--- START Stored rows ---

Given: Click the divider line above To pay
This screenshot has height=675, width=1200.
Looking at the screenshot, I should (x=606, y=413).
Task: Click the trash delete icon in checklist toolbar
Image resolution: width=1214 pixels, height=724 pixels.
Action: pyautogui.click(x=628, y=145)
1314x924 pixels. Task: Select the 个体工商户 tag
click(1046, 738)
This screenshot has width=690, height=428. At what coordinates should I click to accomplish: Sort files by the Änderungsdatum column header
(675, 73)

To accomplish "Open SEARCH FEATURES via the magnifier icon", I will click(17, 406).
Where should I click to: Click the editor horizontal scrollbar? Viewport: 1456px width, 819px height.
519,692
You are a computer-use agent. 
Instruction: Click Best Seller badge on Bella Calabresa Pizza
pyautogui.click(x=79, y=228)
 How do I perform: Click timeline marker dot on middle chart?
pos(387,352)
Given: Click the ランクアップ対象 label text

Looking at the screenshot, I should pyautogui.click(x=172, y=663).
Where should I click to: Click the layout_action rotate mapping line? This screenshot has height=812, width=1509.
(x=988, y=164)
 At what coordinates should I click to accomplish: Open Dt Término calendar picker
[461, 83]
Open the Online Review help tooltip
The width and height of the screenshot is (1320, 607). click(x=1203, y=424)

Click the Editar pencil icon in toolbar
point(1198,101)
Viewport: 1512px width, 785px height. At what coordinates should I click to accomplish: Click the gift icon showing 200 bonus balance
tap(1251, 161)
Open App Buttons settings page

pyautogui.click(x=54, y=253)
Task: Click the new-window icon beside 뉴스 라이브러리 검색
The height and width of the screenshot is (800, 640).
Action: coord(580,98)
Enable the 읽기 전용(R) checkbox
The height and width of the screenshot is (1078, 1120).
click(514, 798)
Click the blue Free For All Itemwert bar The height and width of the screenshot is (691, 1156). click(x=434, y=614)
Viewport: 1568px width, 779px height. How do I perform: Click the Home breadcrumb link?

--- END Stored rows ---

■ Given request:
Copy these records line for line, without changing anything.

■ Expected answer:
Given: Click the divider line above To pay
This screenshot has height=675, width=1200.
Looking at the screenshot, I should (x=606, y=413).
Task: Click the trash delete icon in checklist toolbar
Image resolution: width=1214 pixels, height=724 pixels.
Action: pyautogui.click(x=628, y=145)
1314x924 pixels. Task: Select the 个体工商户 tag
click(1046, 738)
This screenshot has width=690, height=428. At what coordinates should I click to accomplish: Sort files by the Änderungsdatum column header
(675, 73)

To accomplish "Open SEARCH FEATURES via the magnifier icon", I will click(17, 406).
Where should I click to: Click the editor horizontal scrollbar? Viewport: 1456px width, 819px height.
519,692
You are a computer-use agent. 
Instruction: Click Best Seller badge on Bella Calabresa Pizza
pyautogui.click(x=79, y=228)
 How do I perform: Click timeline marker dot on middle chart?
pos(387,352)
Given: Click the ランクアップ対象 label text

Looking at the screenshot, I should pyautogui.click(x=172, y=663).
Where should I click to: Click the layout_action rotate mapping line? This screenshot has height=812, width=1509.
(x=988, y=164)
 At what coordinates should I click to accomplish: Open Dt Término calendar picker
[461, 83]
Open the Online Review help tooltip
The width and height of the screenshot is (1320, 607). click(x=1203, y=424)

Click the Editar pencil icon in toolbar
point(1198,101)
Viewport: 1512px width, 785px height. At what coordinates should I click to accomplish: Click the gift icon showing 200 bonus balance
tap(1251, 161)
Open App Buttons settings page

pyautogui.click(x=54, y=253)
Task: Click the new-window icon beside 뉴스 라이브러리 검색
The height and width of the screenshot is (800, 640).
Action: coord(580,98)
Enable the 읽기 전용(R) checkbox
The height and width of the screenshot is (1078, 1120).
click(514, 798)
Click the blue Free For All Itemwert bar The height and width of the screenshot is (691, 1156). click(x=434, y=614)
Viewport: 1568px width, 779px height. How do I perform: Click the Home breadcrumb link?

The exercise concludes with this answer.